• Fragmento de texto

* * * * * * *

A veces me frustra ser un animal de costumbres. ¿No podría ser tan fácil como ver el archivo dañado y borrarlo? ¡Qué complicado lo hago todo en este mundo de palabras!

-No seas tan dura contigo –se queja Marta antes de marcharse.

Y quizá eso sea algo también a corregir.

guerra de fuerzas


Alejandro me reta desde el viernes. Busca el resquicio necesario para hundirme en clase. Tiene catorce años y un talante respondón bastante frustrante.


Quizá yo hoy no estoy en mi mejor día, pero cuando se niega a hacer los ejercicios -en nuestra clase de nueve alumnos- durante una hora y decide retarme cuando comienzo a corregirlos porque no le ha dado tiempo, consigue que decida abandonar el ritmo de trabajo sólo para hablarle.


Me armo de paciencia. Respiro y suelto el bolígrafo. Estamos sentados el uno en frente del otro. Se sonríe con ironía cuando le pido que me mire.

-Alejandro, mírame mientras te hablo -insisto con tono tranquilo, y él sigue sonriéndose-. Alex, que levantes la cabeza.

Por fin me mira, creo que al quinto o sexto intento. Sus compañeros nos observan, Alba ya le ha llamado la atención por lo bajo, incluso la feliz de Miriam le ha rogado que atendiese. Alejandro levanta la cabeza con ese aire de suficiencia que debe incendiar los nervios de cualquier profesor.

* * * * * * *

• Líneas proporcionadas
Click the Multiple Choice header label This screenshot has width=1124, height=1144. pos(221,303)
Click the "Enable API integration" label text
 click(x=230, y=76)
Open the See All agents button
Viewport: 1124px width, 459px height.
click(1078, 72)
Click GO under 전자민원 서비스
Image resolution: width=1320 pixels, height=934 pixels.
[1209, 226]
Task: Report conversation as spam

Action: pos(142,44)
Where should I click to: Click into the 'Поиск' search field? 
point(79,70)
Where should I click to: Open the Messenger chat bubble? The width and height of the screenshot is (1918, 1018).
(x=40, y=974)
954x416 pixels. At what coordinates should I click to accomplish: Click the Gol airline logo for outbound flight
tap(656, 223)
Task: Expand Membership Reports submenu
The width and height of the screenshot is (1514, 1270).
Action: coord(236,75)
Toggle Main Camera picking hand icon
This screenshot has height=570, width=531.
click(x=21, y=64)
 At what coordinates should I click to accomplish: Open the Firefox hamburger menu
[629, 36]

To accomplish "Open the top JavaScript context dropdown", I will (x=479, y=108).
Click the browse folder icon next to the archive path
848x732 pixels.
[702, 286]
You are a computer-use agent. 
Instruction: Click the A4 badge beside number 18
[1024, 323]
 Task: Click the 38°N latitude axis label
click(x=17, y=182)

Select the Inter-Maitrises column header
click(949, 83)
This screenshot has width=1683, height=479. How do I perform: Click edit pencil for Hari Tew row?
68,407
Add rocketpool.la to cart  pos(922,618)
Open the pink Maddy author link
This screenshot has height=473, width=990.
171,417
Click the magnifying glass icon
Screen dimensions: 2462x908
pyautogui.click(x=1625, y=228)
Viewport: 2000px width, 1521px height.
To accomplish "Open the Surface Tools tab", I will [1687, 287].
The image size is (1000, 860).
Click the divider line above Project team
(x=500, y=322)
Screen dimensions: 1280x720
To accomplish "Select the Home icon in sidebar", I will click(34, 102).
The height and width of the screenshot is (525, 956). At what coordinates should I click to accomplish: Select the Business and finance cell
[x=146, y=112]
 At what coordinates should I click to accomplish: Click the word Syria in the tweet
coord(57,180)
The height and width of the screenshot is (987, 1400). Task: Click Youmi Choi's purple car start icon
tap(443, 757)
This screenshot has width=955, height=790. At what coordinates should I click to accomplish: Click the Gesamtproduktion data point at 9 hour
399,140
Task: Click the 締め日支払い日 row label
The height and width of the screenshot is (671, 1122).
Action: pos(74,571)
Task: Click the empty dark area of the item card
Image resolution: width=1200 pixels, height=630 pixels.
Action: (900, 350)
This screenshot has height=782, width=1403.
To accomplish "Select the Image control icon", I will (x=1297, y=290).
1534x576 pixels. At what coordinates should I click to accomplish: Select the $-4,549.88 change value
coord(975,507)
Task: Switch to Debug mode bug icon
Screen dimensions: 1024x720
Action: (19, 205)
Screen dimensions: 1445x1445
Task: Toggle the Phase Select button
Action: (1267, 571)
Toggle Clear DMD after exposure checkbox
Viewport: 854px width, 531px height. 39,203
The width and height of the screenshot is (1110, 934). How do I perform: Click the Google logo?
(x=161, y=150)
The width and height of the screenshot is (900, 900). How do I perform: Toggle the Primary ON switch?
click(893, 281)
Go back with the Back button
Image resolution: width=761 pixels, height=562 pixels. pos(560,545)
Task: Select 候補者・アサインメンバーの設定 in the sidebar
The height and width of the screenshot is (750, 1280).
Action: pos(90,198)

* * * * * * *

• Enunciado del ejercicio
Transcribe sin cambios la parte del fragmento que empieza con las palabras "Por fin me mira, creo" y termina con "de cualquier profesor.". Las líneas son un material aparte, sin relación con el fragmento.

• Respuesta al problema
Por fin me mira, creo que al quinto o sexto intento. Sus compañeros nos observan, Alba ya le ha llamado la atención por lo bajo, incluso la feliz de Miriam le ha rogado que atendiese. Alejandro levanta la cabeza con ese aire de suficiencia que debe incendiar los nervios de cualquier profesor.